Chief Judge Bledsoe wants lawyers to remember to pay attention to choice of law issues. He noted that many times counsel reflexively assume that North Carolina law applies, but that is often not the case. Think through the different tests and brief the correct law. Briefing where the parties argue under the wrong jurisdiction’s law is not helpful to the Court, yet it happens when the issue is not at the forefront of the lawyers’ minds.
Speaking of being helpful to the Court, Chief Judge Bledsoe had some advice for younger lawyers (which applies equally to experienced lawyers): when you engage the Court and ask for something, put yourself in the Court’s shoes and think about what the Court would need to know in order to decide the issue. (Author’s note: this advice dovetails nicely with the new NCBC Rule 6.5, which affirmatively encourages participation of junior attorneys at oral argument.)
Similarly, Chief Judge Bledsoe commented that in many instances when injunctive relief is sought, the party seeking the relief is hyper-focused on satisfying the standard for an injunction and doesn’t think through what it wants the Court to actually do.
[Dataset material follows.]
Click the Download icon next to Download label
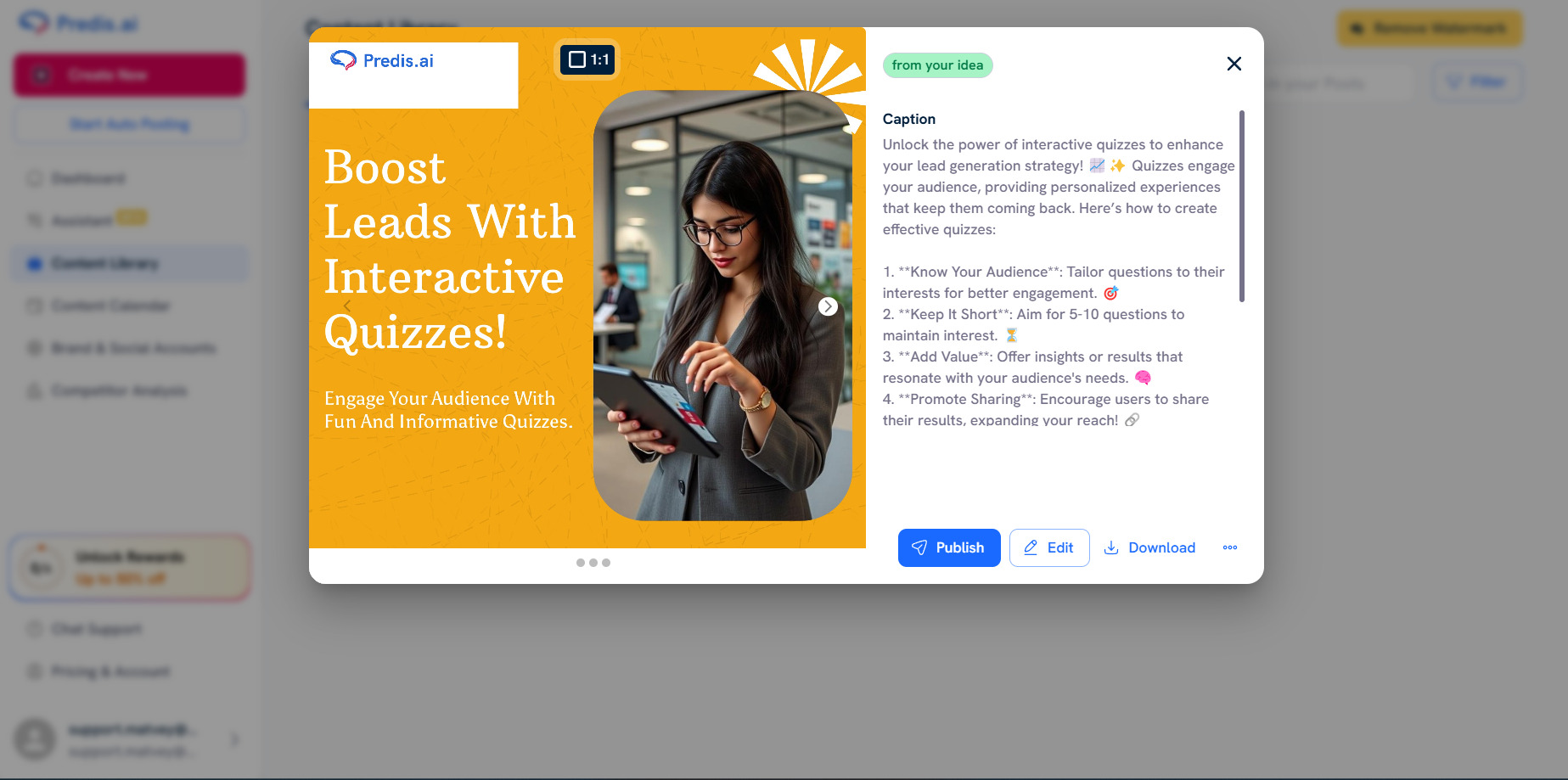This screenshot has width=1568, height=780. click(x=1111, y=547)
Help the Court by suggesting what the injunction should actually look like.
Chief Judge Bledsoe also shared some personal preferences, one being paper copies. If your filing for Judge Bledsoe is in excess of 100 pages or has more than 10 attachments, supply his chambers with a hard copy of that submission. Also, when you have a question that you think a law clerk might be able to answer, don’t call on the phone. Rather, send an email copying all counsel of record. This avoids the clerk being put in a position of trying to determine if the communication is improperly ex parte.
And finally, although Judge Robinson unfortunately was unable to make it down to Charlotte for the panel, his brethren on the bench noted that if he were there, his advice would be, “Read the Rules. Then Re-read the Rules.”
Thanks to the Mecklenburg County Bar for putting on such a great CLE. Hope to see you all there next year!